My Lords, with the leave of the House, I shall now repeat the Answer to an Urgent Question asked in another place:

“Mr Speaker, righting the wrongs done to the Windrush generation has been at the forefront of my priorities as Home Secretary. That is why I have apologised on behalf of this Government and our predecessors. History shows that members of the Windrush generation—who have done so much to enrich our country—were wrongly caught up in measures designed to tackle illegal migration long before 2010. We all bear some responsibility for this.

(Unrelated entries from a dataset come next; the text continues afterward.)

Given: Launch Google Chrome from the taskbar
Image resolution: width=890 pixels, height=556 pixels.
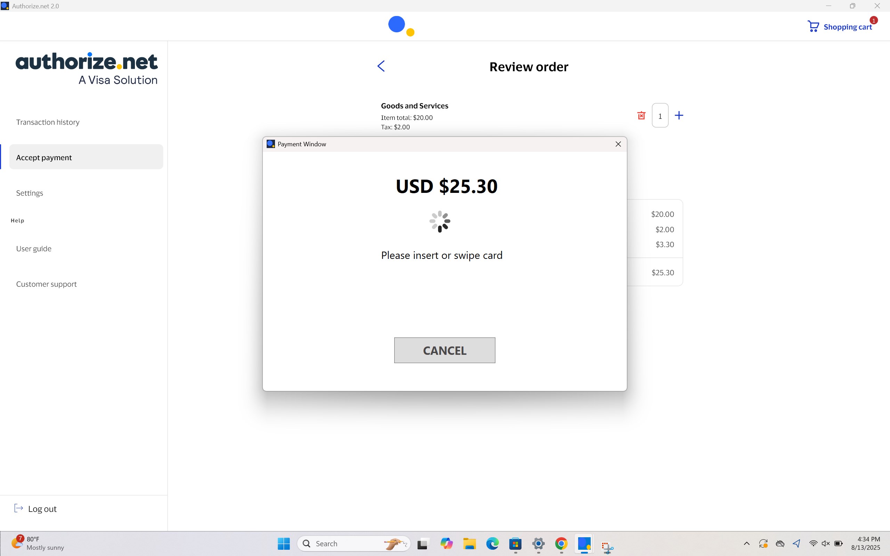Looking at the screenshot, I should pos(561,543).
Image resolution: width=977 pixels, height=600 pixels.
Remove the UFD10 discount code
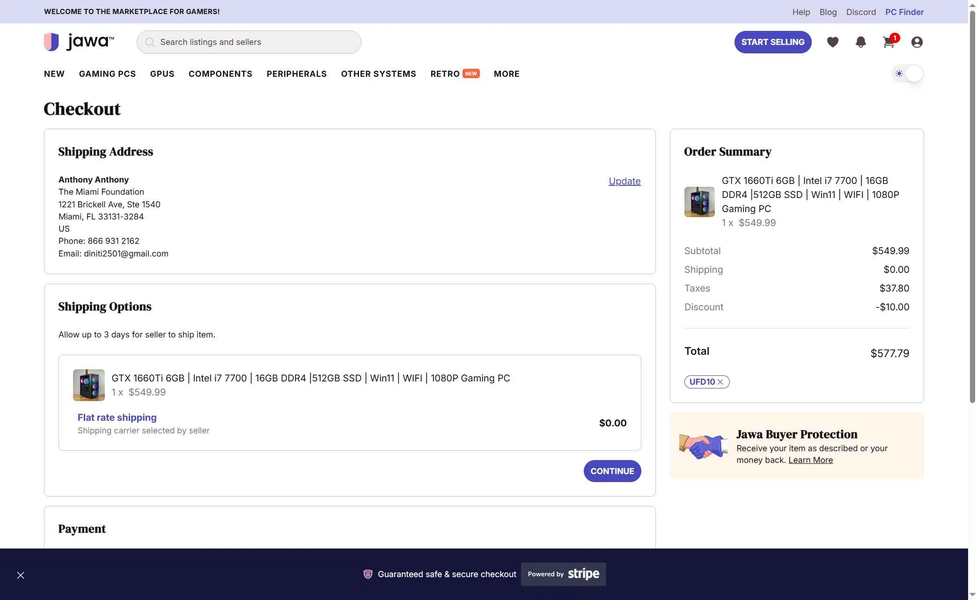(x=721, y=382)
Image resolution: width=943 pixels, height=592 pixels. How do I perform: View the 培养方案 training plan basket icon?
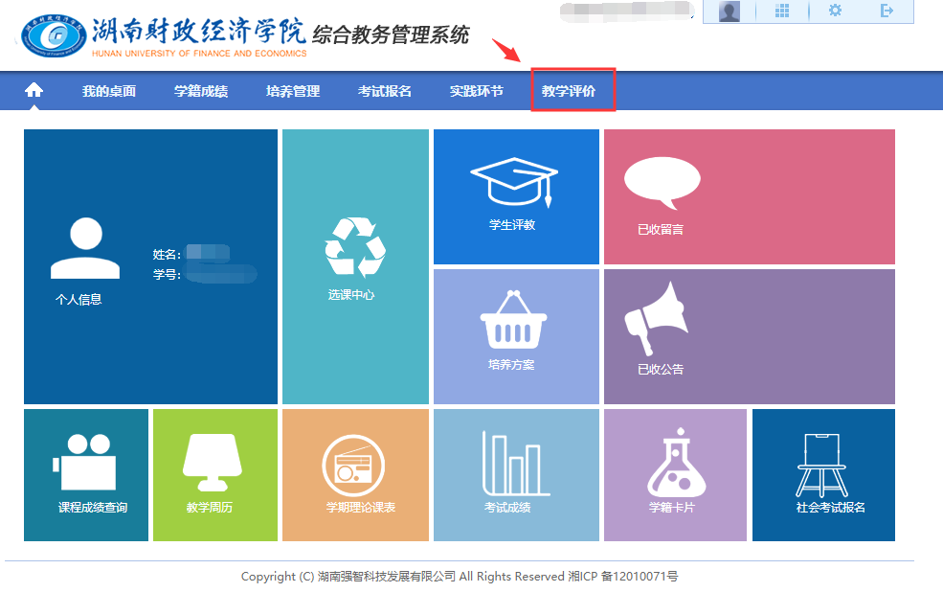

This Government are acting to right this wrong. Our Windrush task force is helping those who have been affected. We are making it easy for them to stay and have waived all fees—2,450 individuals had been given documentation confirming their status by the end of last year. They were all helped by the task force, which we set up in April. At least 3,400 have been granted citizenship under the Windrush scheme we opened on 30 May 2018. The task force’s vulnerable persons team has provided support to 614 individuals, with 52 cases ongoing. It continues to receive approximately 20 new referrals each week. The task force has made 215 referrals to DWP to help people restore or receive benefits; 177 individuals have been given advice and support on issues relating to housing; and 164 individuals have been identified by the historical cases review unit, of whom 18 have been identified as people who we consider have suffered detriment due to their right to be in the UK not being recognised. Sadly, three of them are now deceased. I have written to the remaining 15 to apologise.

As part of putting right what has gone wrong, we are putting in place a compensation scheme to address the losses suffered by those affected. We have consulted on this to ensure that we get it right. We will bring forward more detail on the final shape of the compensation scheme as soon as possible, having carefully considered the views that have been submitted. In December the Home Office also published a policy for providing support in urgent and exceptional circumstances. This set out the approach and decision-making process for such cases. The policy will support those who have an urgent and exceptional need, and compelling reasons why this cannot wait for the full compensation scheme.

As I said on the day I became Home Secretary, I am determined to right the wrongs suffered by members of the Windrush generation. Let there be no doubt: my commitment to this remains resolute”.